-- MATERIAL --

--

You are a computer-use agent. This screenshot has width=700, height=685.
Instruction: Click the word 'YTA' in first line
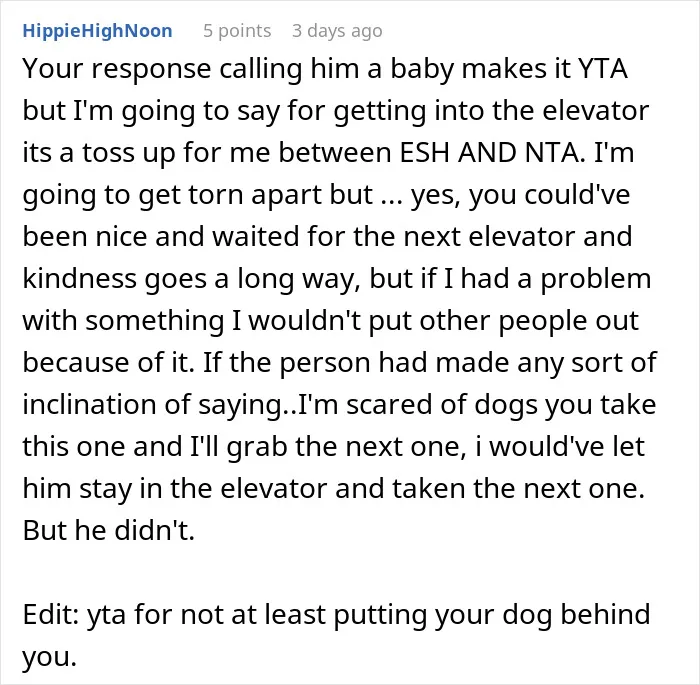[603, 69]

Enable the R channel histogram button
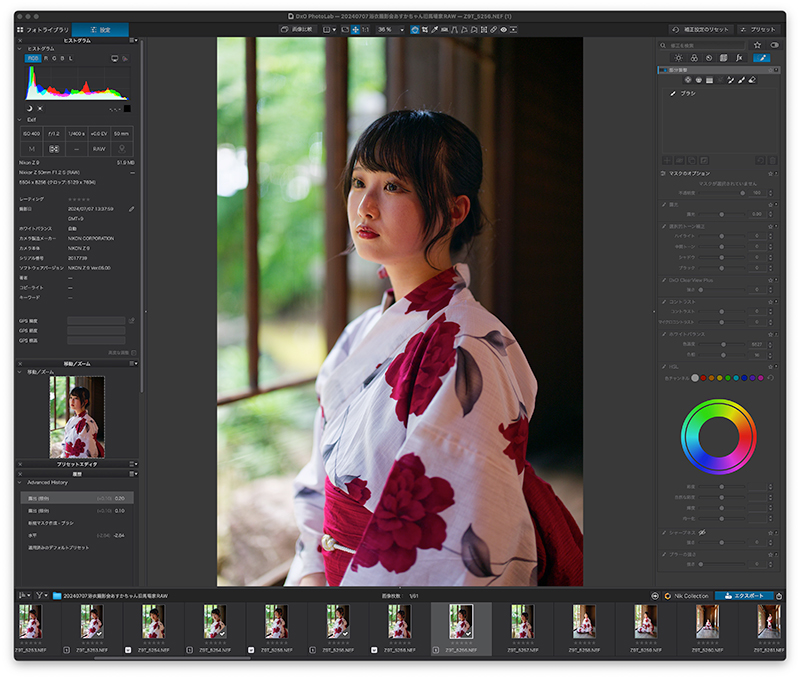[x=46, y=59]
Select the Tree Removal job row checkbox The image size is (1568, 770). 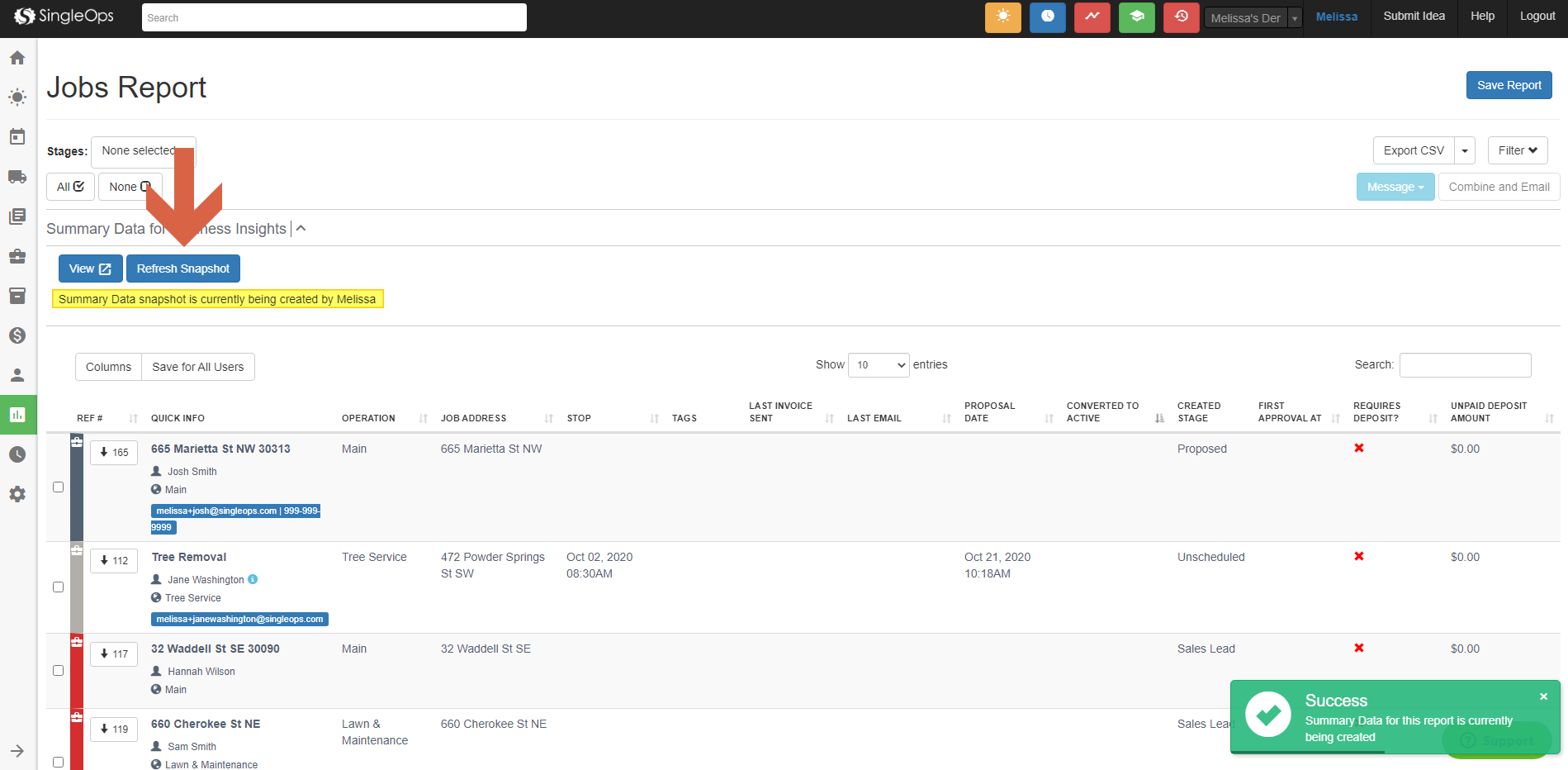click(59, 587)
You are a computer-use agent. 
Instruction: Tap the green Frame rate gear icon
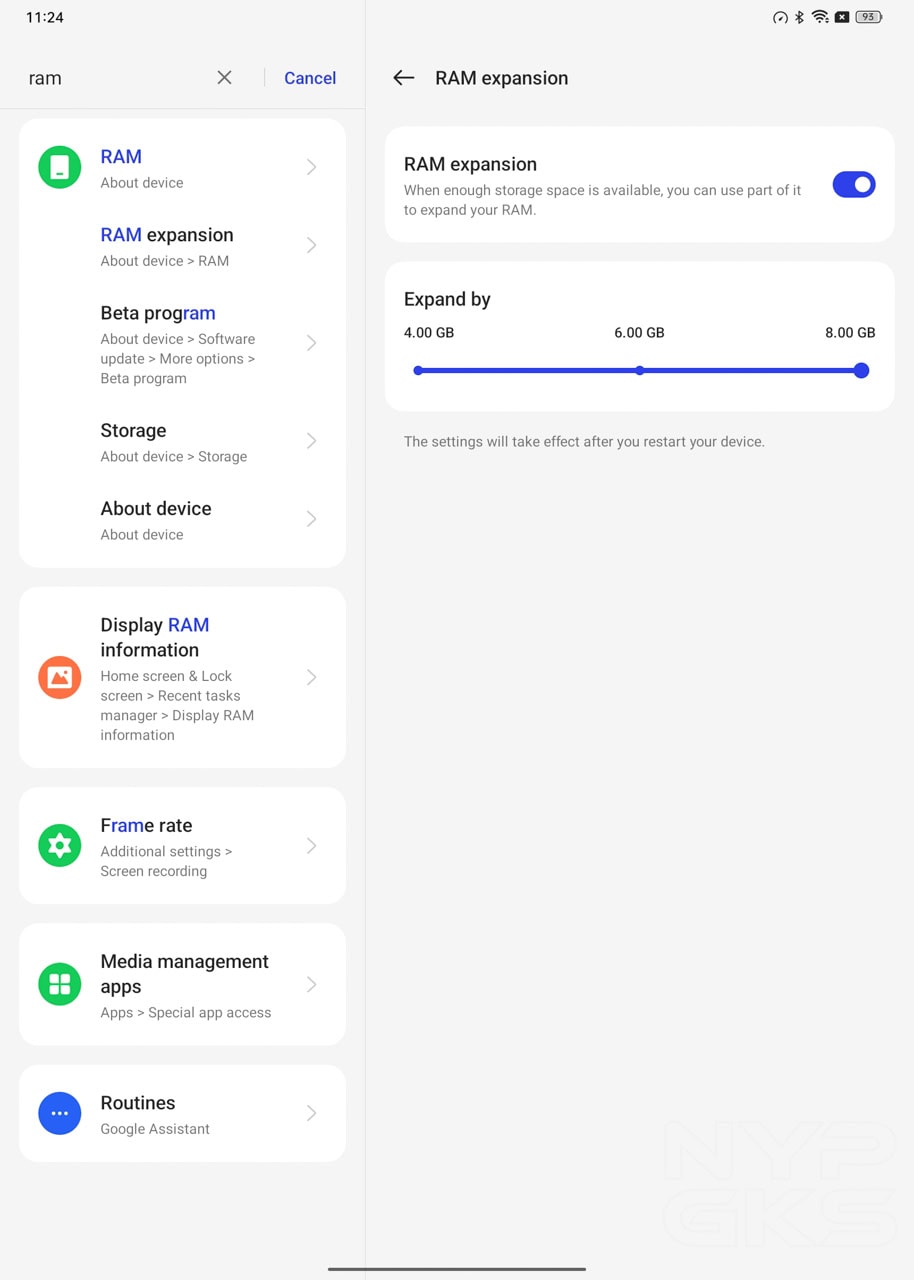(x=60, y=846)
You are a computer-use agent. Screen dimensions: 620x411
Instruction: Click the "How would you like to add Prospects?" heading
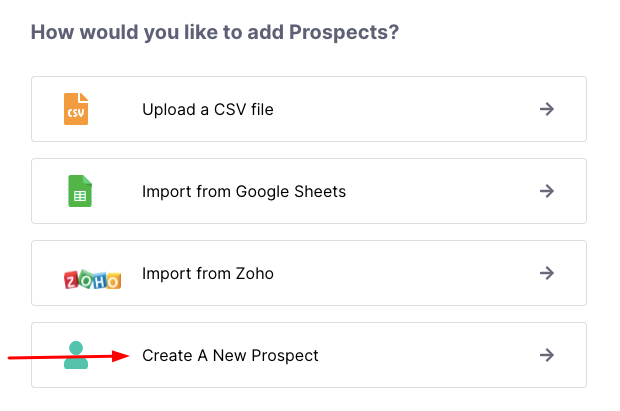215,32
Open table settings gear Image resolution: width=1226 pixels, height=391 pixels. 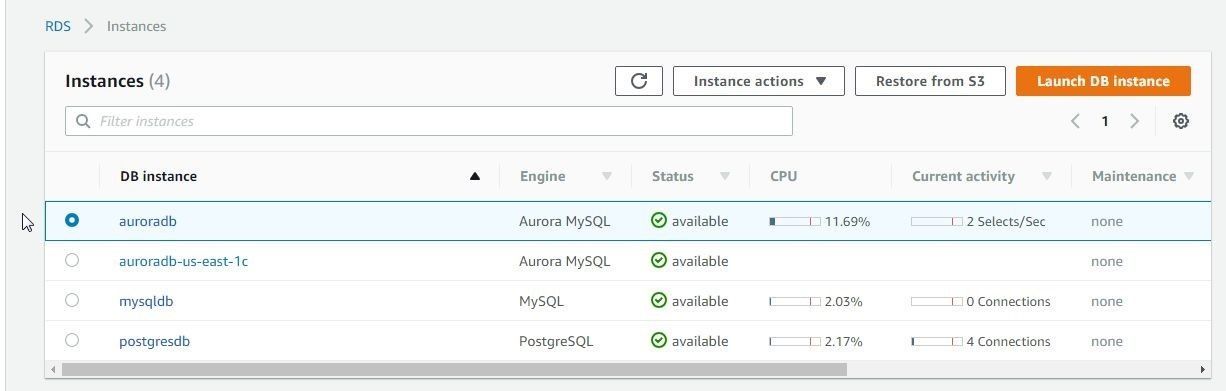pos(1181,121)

--

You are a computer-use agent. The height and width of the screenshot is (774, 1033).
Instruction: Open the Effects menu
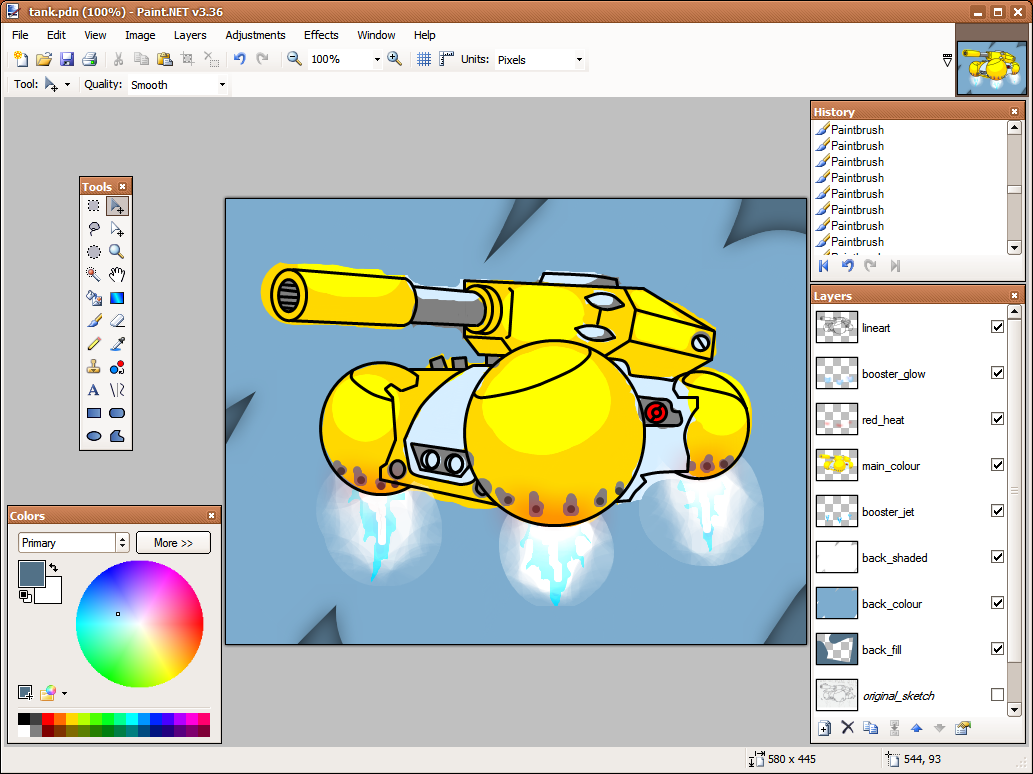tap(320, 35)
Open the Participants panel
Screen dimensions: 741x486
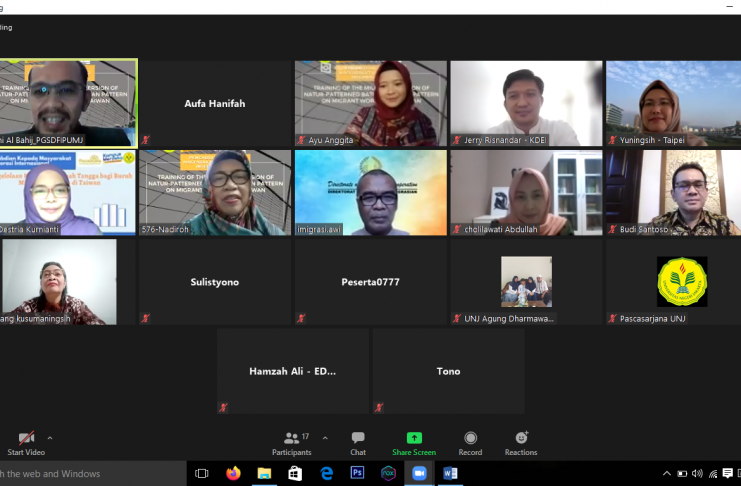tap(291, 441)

--

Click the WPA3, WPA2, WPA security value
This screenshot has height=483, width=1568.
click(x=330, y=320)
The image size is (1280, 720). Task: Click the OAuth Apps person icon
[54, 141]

--

-- YOUR INSTRUCTIONS --
Can you rewrite the data starting with the line containing "Open the Participants panel" and continuing through the line containing "tap(291, 441)", both included, with every coordinate in the answers multiplied by 1.7 and rounded to whole numbers, halves rounded up? Keep the rest of those lines as they are, and leave the pictures out.

-- SOLVED EXERCISE --
Open the Participants panel
Screen dimensions: 741x486
tap(495, 750)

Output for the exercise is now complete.